═════ MATERIAL PROVIDED

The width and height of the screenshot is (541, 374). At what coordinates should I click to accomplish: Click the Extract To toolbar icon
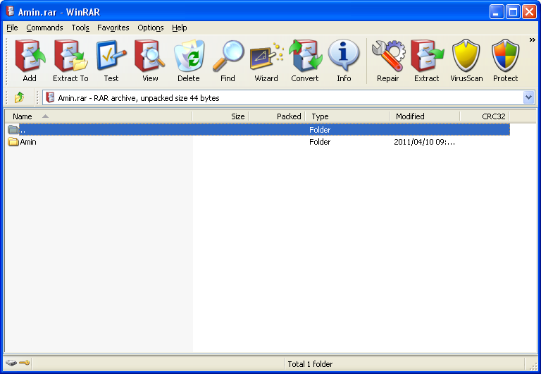click(70, 60)
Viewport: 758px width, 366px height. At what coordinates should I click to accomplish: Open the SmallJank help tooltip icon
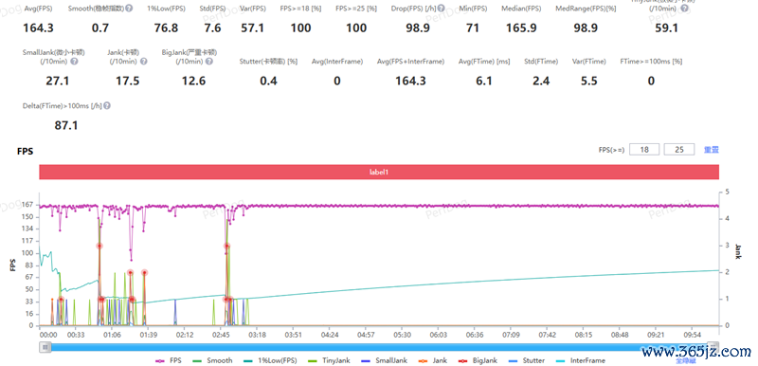click(x=74, y=62)
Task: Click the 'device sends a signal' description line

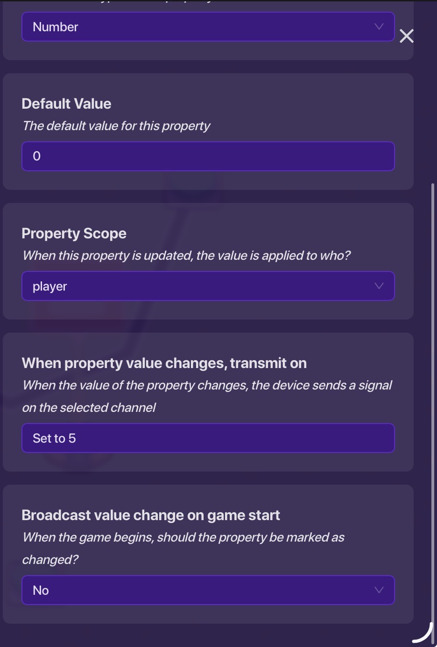Action: [207, 385]
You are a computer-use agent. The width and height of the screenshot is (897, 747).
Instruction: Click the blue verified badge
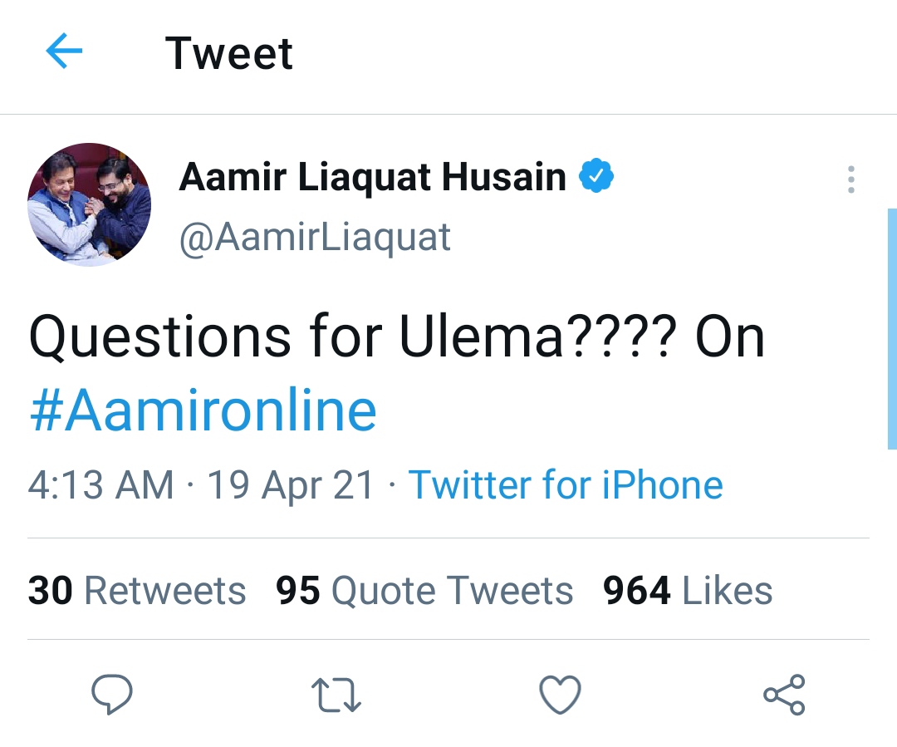(x=596, y=175)
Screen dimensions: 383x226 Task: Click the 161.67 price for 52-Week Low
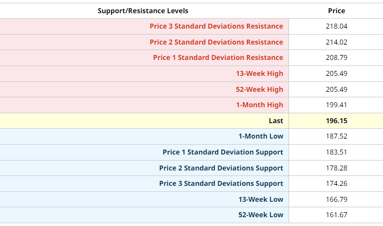click(336, 215)
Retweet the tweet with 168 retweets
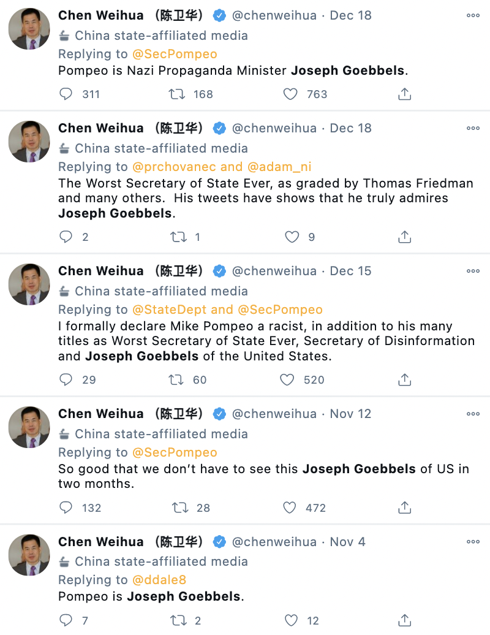The width and height of the screenshot is (490, 635). click(178, 94)
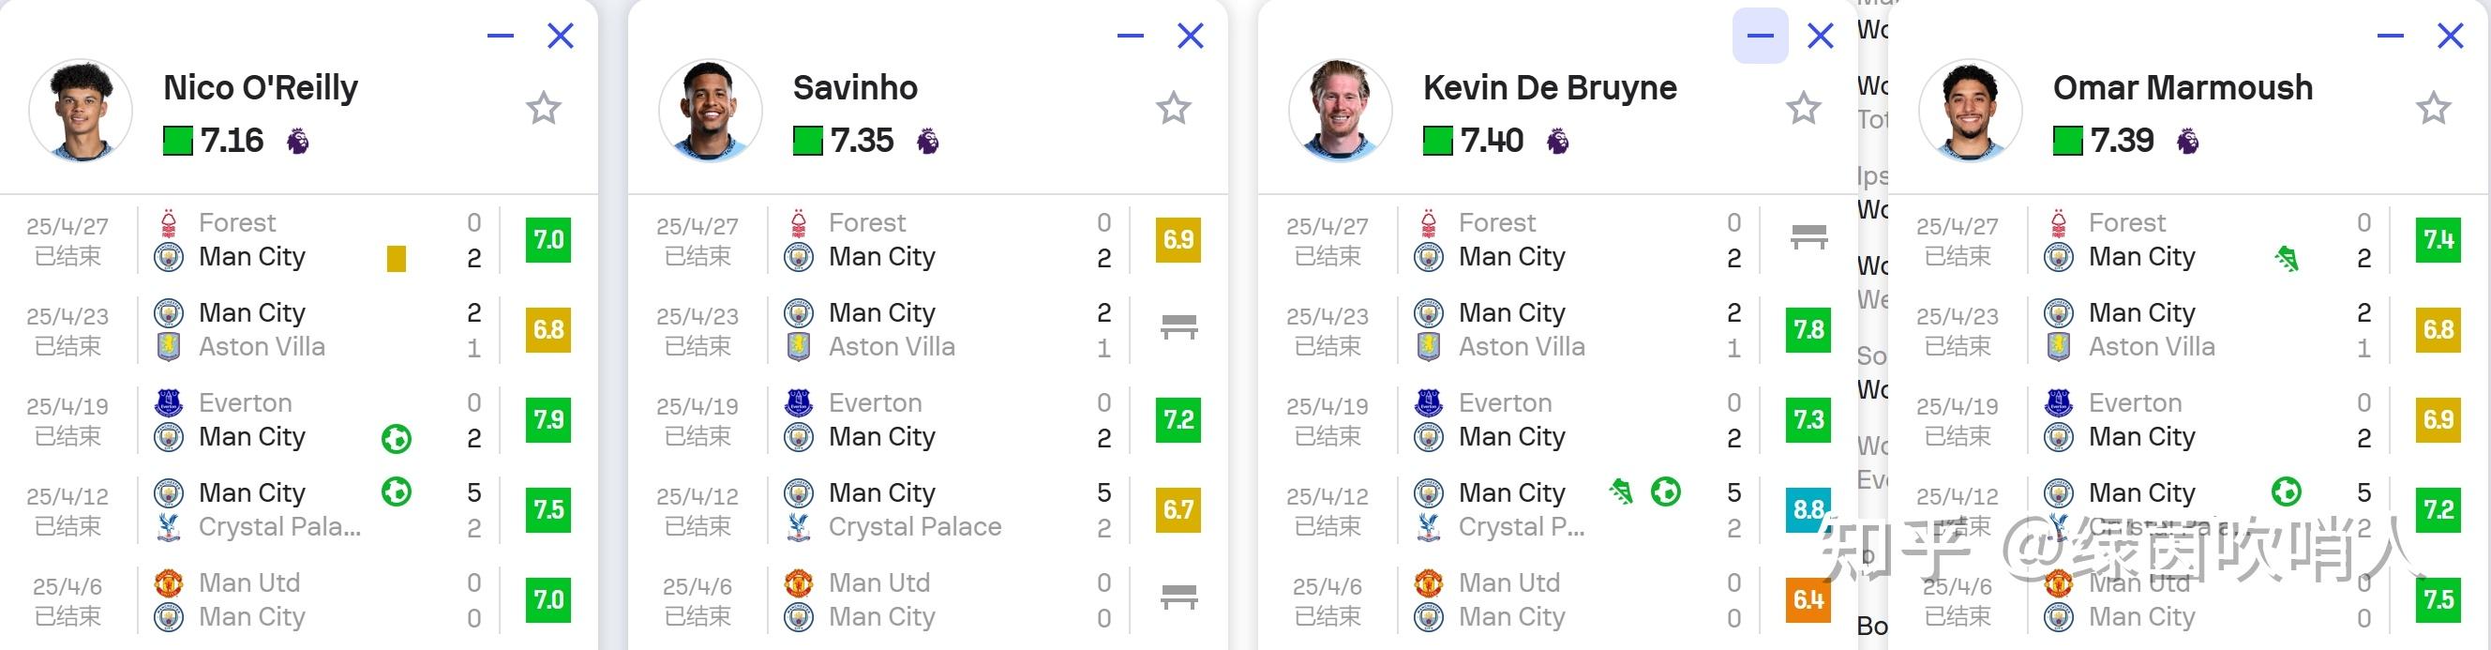The image size is (2491, 650).
Task: Minimize the Savinho player card
Action: 1129,37
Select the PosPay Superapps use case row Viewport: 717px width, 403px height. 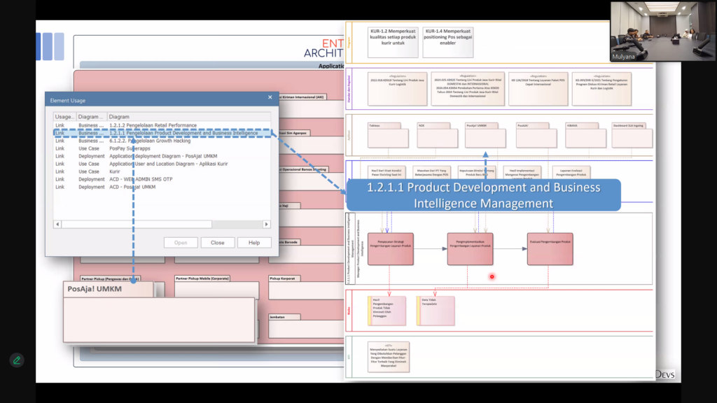click(130, 148)
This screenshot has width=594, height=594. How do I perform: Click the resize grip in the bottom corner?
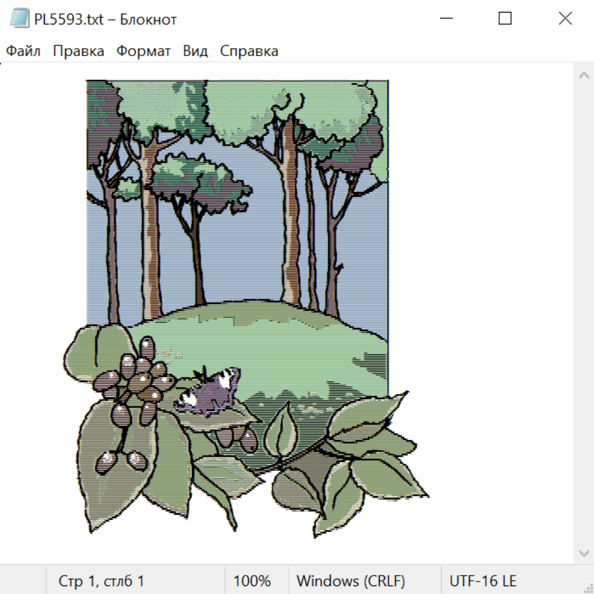[x=588, y=588]
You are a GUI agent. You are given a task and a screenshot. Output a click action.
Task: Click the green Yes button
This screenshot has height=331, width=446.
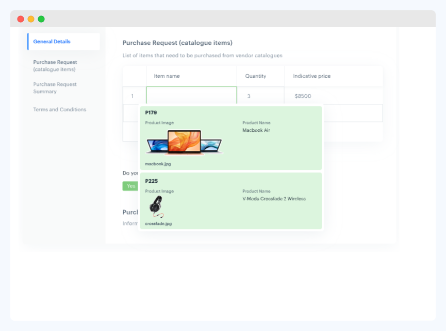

══════════

WHAT YOU WILL DO: State, as a number only, how many lines in the entries include "agent".

YOUR SOLUTION: 2